Description of problem: The default audit_backlog_limit is 64. This was a reasonable limit at one time. systemd causes so much audit queue activity on startup that auditd doesn't start before the hold queue has already overflowed. On a system with audit= not set on the kernel command line, this isn't an issue since that history isn't kept for auditd when it is available. On a system with audit=1 set on the kernel command line, kaudit tries to keep that history until auditd is able to drain the queue. On a stock install of fedora 18 it was observed that with the defaults, about 180 messages were dropped. Version-Release number of selected component (if applicable): Fedora 18 with kernel vmlinuz-3.7.2-201.fc18.x86_64 How reproducible: It overflows by 180 +/-5 Steps to Reproduce: 1. Edit grub kernel boot line to add "audit=1" 2. Boot 3. Watch for "backlog limit exceeded" in /var/log/messages Actual results: Audit log messages are lost before auditd is able to start and drain the queue. Expected results: Auditd starts up early enough that it is able to drain the queue before it overflows. Additional info: One way to solve this would be to bump the default hold queue size to 512 to avoid losing any messages before auditd is able to consume them. This would not be helpful to the embedded community and might not be sufficient in some situations. Another way to solve it might be to add a kconfig option to set the default based on the system type. An embedded system would get the current (or smaller) default, while Workstations might get 320 and servers might get more. This default can still be changed by the "-b" option in audit.rules once the system has booted, but won't help with lost messages on boot. None of these solutions helps if a system's compiled default is too small to see the lost messages without compiling a new kernel. Recommend the minimum of adding a kernel boot parameter (audit already has one to enable/disable it) such as "audit_queue_len=<n>" that would override the default to allow the system administrator to set the queue length.
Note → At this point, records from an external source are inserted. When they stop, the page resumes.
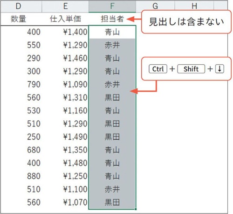Click the Shift key label
Viewport: 233px width, 214px height.
point(191,69)
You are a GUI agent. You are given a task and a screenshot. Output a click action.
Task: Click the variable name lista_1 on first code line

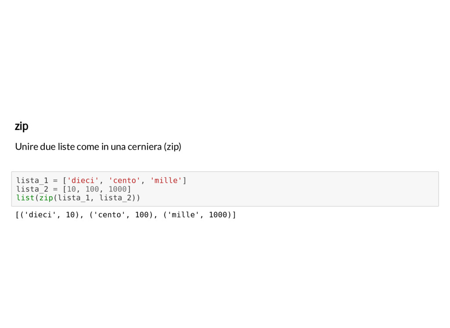pos(33,180)
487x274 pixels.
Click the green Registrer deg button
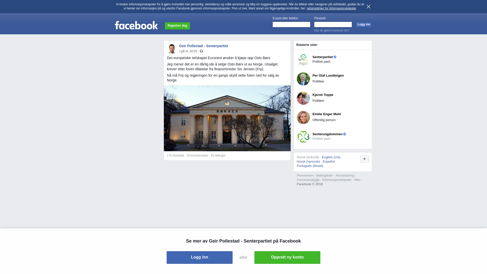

3.7.2-201 is a rather old kernel. F18 is on 3.10.7 now, with 3.10.9 submitted for updates-testing. While it might not matter, you should probably focus on the latest kernel in each release, and I'd recommend fixing this upstream first (and getting it into rawhide that way).
(In reply to Josh Boyer from comment #1) > 3.7.2-201 is a rather old kernel. F18 is on 3.10.7 now, with 3.10.9 > submitted for updates-testing. While it might not matter, you should > probably focus on the latest kernel in each release, and I'd recommend > fixing this upstream first (and getting it into rawhide that way). Agreed. I'm patching in upstream.
Patch posted upstream as part of patchset to address bz990806 https://lkml.org/lkml/2013/9/18/477
oops, forgot to add other list link: https://www.redhat.com/archives/linux-audit/2013-September/msg00030.html
*********** MASS BUG UPDATE ************** We apologize for the inconvenience. There is a large number of bugs to go through and several of them have gone stale. Due to this, we are doing a mass bug update across all of the Fedora 18 kernel bugs. Fedora 18 has now been rebased to 3.11.4-101.fc18. Please test this kernel update (or newer) and let us know if you issue has been resolved or if it is still present with the newer kernel. If you have moved on to Fedora 19, and are still experiencing this issue, please change the version to Fedora 19. If you experience different issues, please open a new bug report for those.
Issue is still present in f18 and f19 (and upstream).
Moving to rawhide and setting keywords so we don't auto-needinfo this.
The following upstream patches mostly address this issue: 40c0775 audit: allow unlimited backlog queue 51cc83f audit: add audit_backlog_wait_time configuration option f910fde audit: add kernel set-up parameter to override default backlog limit 7ecf69b audit: efficiency fix 2: request exclusive wait since all need same resource db89731 audit: efficiency fix 1: only wake up if queue shorter than backlog limit ae887e0 audit: make use of remaining sleep time from wait_for_auditd e789e56 audit: reset audit backlog wait time after error recovery One obvious remaining optimization is to start auditd earlier, but this is outside of the scope of the kernel.